For most of the decade, I've been pointing out that feudalism would work better in Afghanistan than nation-building. Europeans came up with feudalism to defend themselves from the Vikings after the breakup of Charlemagne's empire. It's cheap, it doesn't require much organizational capital, it doesn't need a national language, and it doesn't require a Charlemagne. Feudalism doesn't work particularly well, but, for minimal security needs, it does work.
Now, they're finally thinking feudally in Washington. Fred Kaplan says in Slate:
... special-operations forces have begun to help anti-Taliban militias in southern and eastern Afghanistan, where the insurgents are concentrated. These militias have risen up spontaneously in certain tribal groups, but U.S. commanders hope that they can use the example of these revolts "to spur the growth of similar armed groups across the Taliban heartland." ...
... it has drawn high-level attention to a 45-page paper by Army Maj. Jim Gant, the former team leader of a special-ops detachment stationed in Konar province. The paper, called "One Tribe at a Time: A Strategy for Success in Afghanistan," recounts his experiences with organizing "tribal engagement teams" to help local fighters beat back the Taliban–and it spells out a plan to replicate these teams across the country. ...
The premise of his paper is that Afghanistan "has never had a strong central government and never will." Rather, its society and power structure are, and always will be, built around tribes–and any U.S. or NATO effort to defeat the Taliban must be built around tribes, as well. The United States' approach of the last seven years–focusing on Kabul and the buildup of Afghanistan's national army and police force–is wrongheaded and doomed. ...
A tribe-centered strategy may appeal to Obama in several ways. First, it keeps the Afghan people, not American occupiers, at the center of the operation. The U.S. soldiers live alongside the tribes, build trust, train them, supply them, gather intelligence from them, and fight with them. We are supporting players, not the lead.
But what happens when our friendly tribes stop fighting whoever it is we want them to fight, and start fighting our other friendly tribes?
That's where feudalism comes in.
Gant has no illusions about the difficulty of working with tribes. He spells out the risks of getting enmeshed in internecine feuds. Several times during the 2001 invasion of Afghanistan, our guerrilla allies called in U.S. air and artillery strikes on what they said were "Taliban targets" but in fact turned out to be gatherings of rival tribes.

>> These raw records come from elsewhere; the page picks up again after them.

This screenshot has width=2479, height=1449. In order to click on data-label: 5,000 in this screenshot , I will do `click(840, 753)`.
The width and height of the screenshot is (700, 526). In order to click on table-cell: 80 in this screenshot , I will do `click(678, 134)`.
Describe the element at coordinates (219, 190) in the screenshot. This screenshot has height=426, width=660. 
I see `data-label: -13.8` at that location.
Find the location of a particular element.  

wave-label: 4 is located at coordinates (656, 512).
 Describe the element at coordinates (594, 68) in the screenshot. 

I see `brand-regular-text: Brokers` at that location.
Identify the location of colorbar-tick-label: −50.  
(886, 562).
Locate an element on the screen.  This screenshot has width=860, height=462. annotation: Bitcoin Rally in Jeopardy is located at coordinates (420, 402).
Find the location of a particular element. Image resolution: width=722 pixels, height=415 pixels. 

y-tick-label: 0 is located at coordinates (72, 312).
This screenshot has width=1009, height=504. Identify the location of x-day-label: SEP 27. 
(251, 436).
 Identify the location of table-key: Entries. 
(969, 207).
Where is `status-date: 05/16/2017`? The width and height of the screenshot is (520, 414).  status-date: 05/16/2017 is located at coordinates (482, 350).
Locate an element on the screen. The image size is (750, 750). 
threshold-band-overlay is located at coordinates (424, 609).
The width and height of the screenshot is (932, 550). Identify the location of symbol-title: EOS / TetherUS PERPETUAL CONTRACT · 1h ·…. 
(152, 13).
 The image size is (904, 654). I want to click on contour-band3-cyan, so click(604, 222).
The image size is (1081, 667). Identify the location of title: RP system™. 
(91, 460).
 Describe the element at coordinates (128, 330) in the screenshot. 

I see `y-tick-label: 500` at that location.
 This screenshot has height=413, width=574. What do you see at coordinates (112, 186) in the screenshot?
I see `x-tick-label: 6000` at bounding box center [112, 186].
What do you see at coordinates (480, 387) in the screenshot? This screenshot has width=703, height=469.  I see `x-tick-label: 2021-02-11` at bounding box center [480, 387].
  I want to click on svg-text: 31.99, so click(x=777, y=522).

An explicit and essential part of Gant's strategy is to draw the individual tribal teams into a network of tribes–first across the province, then the region, then the nation–tied in to the Kabul government through a web of mutual defenses and the supply of basic services. He's less clear on the mechanics of how this "bottom-up" approach to national unity takes hold, but he recognizes that without it the Taliban can gain advantage by playing the tribes off against one another.
Or, then again, maybe in Afghanistan the future is always futile.